Halloween! I love Halloween! I know, I know, some don’t; there’s a divide between those who see it as a cool time of spooky movies, haunted house parties, awesome costumes, and delicious candy, and those who see it as too commercial, a money grab for dumb costumes and over-sugary treats, and a night where you have to turn out the lights and hibernate downstairs ’til the brats stop ringing your doorbell!
Well, I’m in the former group. It’s really the tradition of Halloween that I love. I remember as a little girl getting excited weeks before, and carefully planning and creating my perfect costume! I also remember many Halloween nights spent wearing a parka or raincoat over that awesome witch / gypsy / cheerleader / cowgirl / costume…ah, the joys of fall trick-or-treating in Canada!
So whether you’re totally into Oct 31st, or maybe not so much, did you ever wonder where some of those Halloween traditions come from?
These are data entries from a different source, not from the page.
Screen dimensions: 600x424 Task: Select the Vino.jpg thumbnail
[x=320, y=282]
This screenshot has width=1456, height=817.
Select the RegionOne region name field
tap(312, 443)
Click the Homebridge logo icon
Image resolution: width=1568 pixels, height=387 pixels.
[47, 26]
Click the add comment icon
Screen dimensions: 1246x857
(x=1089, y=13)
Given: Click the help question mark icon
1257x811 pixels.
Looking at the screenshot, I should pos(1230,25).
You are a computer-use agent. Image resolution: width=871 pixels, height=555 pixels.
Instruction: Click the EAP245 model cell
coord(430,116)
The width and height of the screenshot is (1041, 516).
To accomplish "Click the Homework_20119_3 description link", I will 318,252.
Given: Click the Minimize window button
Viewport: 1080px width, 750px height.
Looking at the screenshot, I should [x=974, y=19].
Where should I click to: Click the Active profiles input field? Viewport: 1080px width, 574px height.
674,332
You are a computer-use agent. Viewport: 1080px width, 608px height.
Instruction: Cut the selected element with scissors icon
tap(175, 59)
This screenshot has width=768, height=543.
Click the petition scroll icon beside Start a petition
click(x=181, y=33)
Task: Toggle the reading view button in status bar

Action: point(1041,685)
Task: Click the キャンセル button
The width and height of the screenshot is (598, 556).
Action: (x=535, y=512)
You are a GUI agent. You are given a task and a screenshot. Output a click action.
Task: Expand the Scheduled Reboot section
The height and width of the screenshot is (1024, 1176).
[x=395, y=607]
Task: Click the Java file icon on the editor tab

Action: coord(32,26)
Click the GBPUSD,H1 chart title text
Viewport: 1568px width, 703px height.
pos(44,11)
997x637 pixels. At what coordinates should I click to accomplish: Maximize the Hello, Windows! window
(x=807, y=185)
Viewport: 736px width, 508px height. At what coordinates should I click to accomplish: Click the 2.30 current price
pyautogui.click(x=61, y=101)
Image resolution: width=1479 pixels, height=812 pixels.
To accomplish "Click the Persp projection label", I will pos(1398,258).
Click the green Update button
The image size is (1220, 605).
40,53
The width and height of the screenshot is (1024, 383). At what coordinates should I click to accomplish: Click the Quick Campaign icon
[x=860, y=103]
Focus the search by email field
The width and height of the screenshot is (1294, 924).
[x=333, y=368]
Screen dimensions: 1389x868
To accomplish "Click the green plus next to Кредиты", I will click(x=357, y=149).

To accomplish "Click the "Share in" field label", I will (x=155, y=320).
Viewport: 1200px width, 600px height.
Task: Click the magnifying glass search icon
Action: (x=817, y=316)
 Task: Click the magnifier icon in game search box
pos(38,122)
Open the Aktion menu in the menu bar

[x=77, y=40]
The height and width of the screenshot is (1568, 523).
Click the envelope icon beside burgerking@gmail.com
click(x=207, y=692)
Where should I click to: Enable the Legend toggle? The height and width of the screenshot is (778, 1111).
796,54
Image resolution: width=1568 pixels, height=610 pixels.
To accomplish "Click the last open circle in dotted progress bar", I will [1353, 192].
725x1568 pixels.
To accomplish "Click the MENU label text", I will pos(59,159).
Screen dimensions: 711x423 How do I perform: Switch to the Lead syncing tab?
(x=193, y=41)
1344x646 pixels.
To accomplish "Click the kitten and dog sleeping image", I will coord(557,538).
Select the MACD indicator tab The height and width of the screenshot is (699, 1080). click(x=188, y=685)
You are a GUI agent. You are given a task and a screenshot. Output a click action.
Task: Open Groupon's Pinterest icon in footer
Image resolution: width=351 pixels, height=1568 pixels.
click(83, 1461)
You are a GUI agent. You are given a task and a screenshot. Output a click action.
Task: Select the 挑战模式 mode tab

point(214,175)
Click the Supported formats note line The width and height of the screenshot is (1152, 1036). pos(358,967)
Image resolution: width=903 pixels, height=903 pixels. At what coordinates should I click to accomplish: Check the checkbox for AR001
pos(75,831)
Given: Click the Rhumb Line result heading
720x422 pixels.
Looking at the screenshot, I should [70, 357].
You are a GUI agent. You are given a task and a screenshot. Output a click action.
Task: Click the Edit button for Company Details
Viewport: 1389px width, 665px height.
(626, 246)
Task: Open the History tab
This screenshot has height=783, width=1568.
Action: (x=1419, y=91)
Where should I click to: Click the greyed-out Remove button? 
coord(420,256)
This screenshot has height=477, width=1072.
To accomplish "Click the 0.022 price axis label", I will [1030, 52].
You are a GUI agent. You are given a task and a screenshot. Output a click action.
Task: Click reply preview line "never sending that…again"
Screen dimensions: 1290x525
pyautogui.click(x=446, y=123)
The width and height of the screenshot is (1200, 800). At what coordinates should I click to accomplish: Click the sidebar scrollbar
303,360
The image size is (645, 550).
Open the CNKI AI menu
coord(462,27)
Like Jack-o-lanterns? They actually originated in Ireland with turnips instead of pumpkins! Based on a legend about Stingy Jack who made deals with the Devil, but apparently wasn’t wanted in Heaven either, so he was condemned to wander the earth as a ghost for all eternity. He was gifted a lump of burning coal, which he carried around in a carved-out turnip to light his way!
How about ghosts and costumes? Well, during the Celt end-of-harvest festival, marking their new year and the coming of winter, they believed that this was also a time when ghosts would wander the earth. As such, the Celts had to get creative to avoid being terrorized by these evil spirits. To fake out the ghosties, people would don disguises so they would be mistaken for the spirits themselves, and be left alone.
As far as free candy (and I think everyone can agree that free candy is awesome), we again have those crazy Celts to thank! A theory proposes that during the festival, they would leave out food and drink to placate the souls and ghosts and spirits traveling the earth that night. Eventually, many of the “non-dead” people began dressing up as these otherworldly beings, in order to get their own goodies!
On that note, a final word on the whole trick-or-treating thing. Safety is paramount. For parents taking the little ones out, please consider:
non-toxic, hypoallergenic makeup and facepaint is a better choice than a mask, which can impede vision
make sure the costume doesn’t have trip hazards or make walking difficult, and add reflective tape stripes if possible so cars can see
watch for gum and hard candy treats, these can be a choking hazard for young ones
If the older kids are heading out without mom or dad:
- make sure they’re in a group of 3 or more
- discuss with them the routes they plan to take
- make sure they have a flashlight and cell phone
- agree on the curfew time
- no eating anything until they get back home!
Have a happy and safe Halloween everybody!!